* [PROBLEM DETAILS]: Set down exactly, from the records below, the line with "Click the Security shield icon" through the line with "Toggle the 200 status code legend item", and nothing else.

[Data items]
========================

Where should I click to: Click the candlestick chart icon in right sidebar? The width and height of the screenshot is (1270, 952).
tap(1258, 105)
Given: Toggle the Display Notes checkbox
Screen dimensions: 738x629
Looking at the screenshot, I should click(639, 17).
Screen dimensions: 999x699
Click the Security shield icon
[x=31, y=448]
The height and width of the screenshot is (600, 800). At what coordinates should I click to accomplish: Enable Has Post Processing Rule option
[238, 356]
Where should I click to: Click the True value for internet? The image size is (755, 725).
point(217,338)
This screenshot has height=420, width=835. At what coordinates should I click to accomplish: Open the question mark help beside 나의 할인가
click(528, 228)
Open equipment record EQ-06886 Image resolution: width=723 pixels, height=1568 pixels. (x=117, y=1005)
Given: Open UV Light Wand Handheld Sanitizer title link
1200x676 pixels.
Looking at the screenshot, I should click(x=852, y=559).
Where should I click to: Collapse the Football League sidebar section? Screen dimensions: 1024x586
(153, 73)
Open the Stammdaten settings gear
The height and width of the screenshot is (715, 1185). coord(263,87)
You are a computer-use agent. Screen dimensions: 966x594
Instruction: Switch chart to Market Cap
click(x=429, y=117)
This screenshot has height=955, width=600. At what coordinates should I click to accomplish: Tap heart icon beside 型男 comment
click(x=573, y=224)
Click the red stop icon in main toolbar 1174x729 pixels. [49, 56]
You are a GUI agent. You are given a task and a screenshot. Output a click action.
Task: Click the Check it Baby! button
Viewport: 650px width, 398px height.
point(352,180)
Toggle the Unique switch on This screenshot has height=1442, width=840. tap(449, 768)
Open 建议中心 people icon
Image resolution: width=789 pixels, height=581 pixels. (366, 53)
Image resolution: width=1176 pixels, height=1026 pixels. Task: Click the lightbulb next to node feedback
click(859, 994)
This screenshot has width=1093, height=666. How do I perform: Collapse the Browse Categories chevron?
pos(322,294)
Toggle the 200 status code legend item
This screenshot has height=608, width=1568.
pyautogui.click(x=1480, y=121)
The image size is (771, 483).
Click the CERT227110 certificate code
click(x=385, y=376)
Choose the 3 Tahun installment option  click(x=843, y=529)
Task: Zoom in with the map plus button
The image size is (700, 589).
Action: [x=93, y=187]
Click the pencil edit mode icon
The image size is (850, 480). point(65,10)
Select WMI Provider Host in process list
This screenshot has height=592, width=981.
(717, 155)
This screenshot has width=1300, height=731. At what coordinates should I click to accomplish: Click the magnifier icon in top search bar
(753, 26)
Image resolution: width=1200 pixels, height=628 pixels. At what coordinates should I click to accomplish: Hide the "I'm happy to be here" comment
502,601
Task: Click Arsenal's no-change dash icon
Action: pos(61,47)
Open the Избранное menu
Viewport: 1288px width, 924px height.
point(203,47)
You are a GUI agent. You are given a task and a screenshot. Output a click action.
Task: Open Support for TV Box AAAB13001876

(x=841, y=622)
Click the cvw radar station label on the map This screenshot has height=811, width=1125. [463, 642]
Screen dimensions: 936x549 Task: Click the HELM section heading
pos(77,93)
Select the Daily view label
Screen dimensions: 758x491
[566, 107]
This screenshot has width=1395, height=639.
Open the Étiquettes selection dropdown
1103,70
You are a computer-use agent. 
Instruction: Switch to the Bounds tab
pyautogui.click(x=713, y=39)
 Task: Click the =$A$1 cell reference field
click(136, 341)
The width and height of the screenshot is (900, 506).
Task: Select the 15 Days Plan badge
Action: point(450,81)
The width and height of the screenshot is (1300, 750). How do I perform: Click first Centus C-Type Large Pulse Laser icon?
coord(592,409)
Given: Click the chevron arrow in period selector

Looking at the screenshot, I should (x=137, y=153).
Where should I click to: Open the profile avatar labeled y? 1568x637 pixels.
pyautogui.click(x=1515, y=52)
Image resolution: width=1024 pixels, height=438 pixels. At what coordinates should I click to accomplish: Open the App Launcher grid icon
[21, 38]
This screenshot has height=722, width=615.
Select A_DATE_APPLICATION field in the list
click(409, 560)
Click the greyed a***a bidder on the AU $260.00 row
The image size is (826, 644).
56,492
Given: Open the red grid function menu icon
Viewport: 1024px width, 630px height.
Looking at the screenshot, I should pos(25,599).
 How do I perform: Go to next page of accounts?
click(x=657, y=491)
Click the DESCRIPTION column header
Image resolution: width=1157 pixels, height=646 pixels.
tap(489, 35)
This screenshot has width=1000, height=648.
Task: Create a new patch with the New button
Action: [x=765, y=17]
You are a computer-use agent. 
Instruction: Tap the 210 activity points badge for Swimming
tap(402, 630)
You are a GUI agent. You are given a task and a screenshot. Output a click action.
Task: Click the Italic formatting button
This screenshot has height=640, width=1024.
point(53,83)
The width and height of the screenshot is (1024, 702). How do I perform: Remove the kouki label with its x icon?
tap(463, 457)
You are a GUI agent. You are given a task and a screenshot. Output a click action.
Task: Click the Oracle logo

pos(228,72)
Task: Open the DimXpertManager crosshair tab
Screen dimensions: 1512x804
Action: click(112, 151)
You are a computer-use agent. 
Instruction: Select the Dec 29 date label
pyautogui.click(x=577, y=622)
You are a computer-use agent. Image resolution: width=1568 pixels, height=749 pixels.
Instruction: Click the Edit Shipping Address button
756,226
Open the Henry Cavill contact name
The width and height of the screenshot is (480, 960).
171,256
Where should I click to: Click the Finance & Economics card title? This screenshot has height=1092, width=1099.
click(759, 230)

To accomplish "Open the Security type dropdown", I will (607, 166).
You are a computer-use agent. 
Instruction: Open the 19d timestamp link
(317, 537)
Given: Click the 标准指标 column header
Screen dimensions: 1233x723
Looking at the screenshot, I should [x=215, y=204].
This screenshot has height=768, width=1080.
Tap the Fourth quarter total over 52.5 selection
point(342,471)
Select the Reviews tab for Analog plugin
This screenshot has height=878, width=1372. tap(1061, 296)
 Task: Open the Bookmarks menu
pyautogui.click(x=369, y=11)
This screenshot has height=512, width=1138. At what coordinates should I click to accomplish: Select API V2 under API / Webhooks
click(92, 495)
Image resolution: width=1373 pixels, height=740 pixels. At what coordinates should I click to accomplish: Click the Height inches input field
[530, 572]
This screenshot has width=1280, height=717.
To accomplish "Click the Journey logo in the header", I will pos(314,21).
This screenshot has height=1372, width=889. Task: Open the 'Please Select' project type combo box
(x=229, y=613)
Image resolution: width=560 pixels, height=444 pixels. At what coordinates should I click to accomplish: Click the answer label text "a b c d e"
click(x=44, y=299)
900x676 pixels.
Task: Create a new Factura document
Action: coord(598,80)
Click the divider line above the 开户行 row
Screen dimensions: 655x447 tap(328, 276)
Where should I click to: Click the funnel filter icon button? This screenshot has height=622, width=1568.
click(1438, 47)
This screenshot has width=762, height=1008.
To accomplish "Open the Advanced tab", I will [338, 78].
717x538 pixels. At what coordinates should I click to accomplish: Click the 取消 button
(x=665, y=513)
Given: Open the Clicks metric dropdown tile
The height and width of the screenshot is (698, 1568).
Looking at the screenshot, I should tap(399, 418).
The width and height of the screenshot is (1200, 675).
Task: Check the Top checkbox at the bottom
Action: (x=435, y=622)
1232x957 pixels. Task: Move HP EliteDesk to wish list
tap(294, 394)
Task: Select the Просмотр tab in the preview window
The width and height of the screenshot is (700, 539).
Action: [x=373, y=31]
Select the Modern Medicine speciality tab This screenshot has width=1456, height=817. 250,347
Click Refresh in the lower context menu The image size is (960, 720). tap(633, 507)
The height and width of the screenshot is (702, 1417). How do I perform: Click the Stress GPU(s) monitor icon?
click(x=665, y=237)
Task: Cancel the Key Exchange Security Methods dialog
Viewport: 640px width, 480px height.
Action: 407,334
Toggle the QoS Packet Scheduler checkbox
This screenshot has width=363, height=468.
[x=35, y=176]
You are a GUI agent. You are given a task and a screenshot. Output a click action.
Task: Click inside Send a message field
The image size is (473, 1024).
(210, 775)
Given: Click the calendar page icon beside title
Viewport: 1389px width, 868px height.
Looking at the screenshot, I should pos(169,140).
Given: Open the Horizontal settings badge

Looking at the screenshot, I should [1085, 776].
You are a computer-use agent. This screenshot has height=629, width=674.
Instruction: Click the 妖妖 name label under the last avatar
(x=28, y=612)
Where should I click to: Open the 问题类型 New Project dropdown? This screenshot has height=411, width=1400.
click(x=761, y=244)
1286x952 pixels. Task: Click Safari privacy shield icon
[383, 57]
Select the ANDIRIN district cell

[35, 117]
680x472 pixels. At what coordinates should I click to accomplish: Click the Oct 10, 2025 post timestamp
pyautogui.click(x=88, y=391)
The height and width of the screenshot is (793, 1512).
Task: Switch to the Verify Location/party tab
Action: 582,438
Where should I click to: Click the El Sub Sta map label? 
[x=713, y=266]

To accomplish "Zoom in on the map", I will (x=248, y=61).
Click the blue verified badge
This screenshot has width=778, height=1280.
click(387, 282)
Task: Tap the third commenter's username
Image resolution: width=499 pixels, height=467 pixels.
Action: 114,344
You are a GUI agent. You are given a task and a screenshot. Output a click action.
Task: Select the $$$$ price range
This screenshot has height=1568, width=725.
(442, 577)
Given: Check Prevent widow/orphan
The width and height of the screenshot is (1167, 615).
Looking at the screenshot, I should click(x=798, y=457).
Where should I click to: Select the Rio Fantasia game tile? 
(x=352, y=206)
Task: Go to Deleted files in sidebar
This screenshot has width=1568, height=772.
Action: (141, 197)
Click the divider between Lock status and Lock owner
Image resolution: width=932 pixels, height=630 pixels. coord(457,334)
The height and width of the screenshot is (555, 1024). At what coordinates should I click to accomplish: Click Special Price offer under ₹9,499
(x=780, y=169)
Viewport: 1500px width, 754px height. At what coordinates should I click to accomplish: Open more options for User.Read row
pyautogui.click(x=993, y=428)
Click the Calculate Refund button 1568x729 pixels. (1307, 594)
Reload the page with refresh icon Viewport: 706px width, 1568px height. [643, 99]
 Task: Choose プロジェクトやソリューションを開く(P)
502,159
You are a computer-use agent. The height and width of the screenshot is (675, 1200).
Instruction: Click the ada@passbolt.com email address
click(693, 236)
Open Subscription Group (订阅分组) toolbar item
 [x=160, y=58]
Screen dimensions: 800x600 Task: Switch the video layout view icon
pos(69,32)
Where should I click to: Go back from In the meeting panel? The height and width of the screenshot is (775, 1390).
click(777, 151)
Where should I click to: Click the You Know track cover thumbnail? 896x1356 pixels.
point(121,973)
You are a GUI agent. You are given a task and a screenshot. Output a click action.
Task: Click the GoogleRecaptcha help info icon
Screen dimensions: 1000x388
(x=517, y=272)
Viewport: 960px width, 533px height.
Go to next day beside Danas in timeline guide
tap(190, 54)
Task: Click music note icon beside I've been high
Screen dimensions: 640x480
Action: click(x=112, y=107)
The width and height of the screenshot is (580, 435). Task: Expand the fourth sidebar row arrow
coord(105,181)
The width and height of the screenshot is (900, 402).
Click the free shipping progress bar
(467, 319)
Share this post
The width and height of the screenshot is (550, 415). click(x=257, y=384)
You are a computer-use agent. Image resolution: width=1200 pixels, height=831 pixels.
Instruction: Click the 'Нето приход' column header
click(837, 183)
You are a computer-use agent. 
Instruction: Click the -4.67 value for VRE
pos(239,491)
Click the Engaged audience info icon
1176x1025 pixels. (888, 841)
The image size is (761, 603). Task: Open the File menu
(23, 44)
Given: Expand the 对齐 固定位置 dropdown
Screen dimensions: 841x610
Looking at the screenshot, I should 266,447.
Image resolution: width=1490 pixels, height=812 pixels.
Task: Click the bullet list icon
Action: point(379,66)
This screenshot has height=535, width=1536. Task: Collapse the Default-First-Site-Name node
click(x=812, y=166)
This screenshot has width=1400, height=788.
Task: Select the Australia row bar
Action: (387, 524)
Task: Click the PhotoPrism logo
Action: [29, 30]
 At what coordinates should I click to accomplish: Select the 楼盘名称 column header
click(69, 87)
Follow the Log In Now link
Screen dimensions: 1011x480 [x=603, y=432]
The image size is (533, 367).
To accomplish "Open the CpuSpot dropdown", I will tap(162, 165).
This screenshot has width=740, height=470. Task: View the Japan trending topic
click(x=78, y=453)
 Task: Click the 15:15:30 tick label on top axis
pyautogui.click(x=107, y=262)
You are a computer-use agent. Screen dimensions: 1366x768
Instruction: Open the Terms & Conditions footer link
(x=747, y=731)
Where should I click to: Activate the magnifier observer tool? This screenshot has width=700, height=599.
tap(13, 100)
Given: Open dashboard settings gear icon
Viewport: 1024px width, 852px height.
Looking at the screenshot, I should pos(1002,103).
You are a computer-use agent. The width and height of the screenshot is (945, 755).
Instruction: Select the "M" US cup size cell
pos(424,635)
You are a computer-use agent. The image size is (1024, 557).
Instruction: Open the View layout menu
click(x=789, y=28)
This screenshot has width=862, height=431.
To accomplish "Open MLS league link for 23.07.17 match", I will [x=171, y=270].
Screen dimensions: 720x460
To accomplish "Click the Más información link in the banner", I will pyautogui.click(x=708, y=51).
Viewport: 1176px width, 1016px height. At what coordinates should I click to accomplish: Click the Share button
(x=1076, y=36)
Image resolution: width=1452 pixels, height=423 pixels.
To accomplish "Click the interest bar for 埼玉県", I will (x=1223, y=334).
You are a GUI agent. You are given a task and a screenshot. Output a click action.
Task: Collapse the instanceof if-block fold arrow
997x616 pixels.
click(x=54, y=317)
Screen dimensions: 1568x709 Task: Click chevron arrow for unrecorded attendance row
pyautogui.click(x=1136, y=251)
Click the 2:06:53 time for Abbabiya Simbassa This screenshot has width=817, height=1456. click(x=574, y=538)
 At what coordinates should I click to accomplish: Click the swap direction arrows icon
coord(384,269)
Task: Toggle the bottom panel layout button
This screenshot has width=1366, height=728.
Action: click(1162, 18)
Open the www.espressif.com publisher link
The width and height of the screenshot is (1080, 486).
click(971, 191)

========================

* [ANSWER FOR THIS EXERCISE]:
Click the Security shield icon
[x=31, y=448]
The height and width of the screenshot is (600, 800). At what coordinates should I click to accomplish: Enable Has Post Processing Rule option
[238, 356]
Where should I click to: Click the True value for internet? The image size is (755, 725).
point(217,338)
This screenshot has height=420, width=835. At what coordinates should I click to accomplish: Open the question mark help beside 나의 할인가
click(528, 228)
Open equipment record EQ-06886 Image resolution: width=723 pixels, height=1568 pixels. (x=117, y=1005)
Given: Open UV Light Wand Handheld Sanitizer title link
1200x676 pixels.
Looking at the screenshot, I should click(x=852, y=559).
Where should I click to: Collapse the Football League sidebar section? Screen dimensions: 1024x586
(153, 73)
Open the Stammdaten settings gear
The height and width of the screenshot is (715, 1185). coord(263,87)
You are a computer-use agent. Screen dimensions: 966x594
Instruction: Switch chart to Market Cap
click(x=429, y=117)
This screenshot has height=955, width=600. At what coordinates should I click to accomplish: Tap heart icon beside 型男 comment
click(x=573, y=224)
Click the red stop icon in main toolbar 1174x729 pixels. [49, 56]
You are a GUI agent. You are given a task and a screenshot. Output a click action.
Task: Click the Check it Baby! button
Viewport: 650px width, 398px height.
point(352,180)
Toggle the Unique switch on This screenshot has height=1442, width=840. tap(449, 768)
Open 建议中心 people icon
Image resolution: width=789 pixels, height=581 pixels. (366, 53)
Image resolution: width=1176 pixels, height=1026 pixels. Task: Click the lightbulb next to node feedback
click(859, 994)
This screenshot has width=1093, height=666. How do I perform: Collapse the Browse Categories chevron?
pos(322,294)
Toggle the 200 status code legend item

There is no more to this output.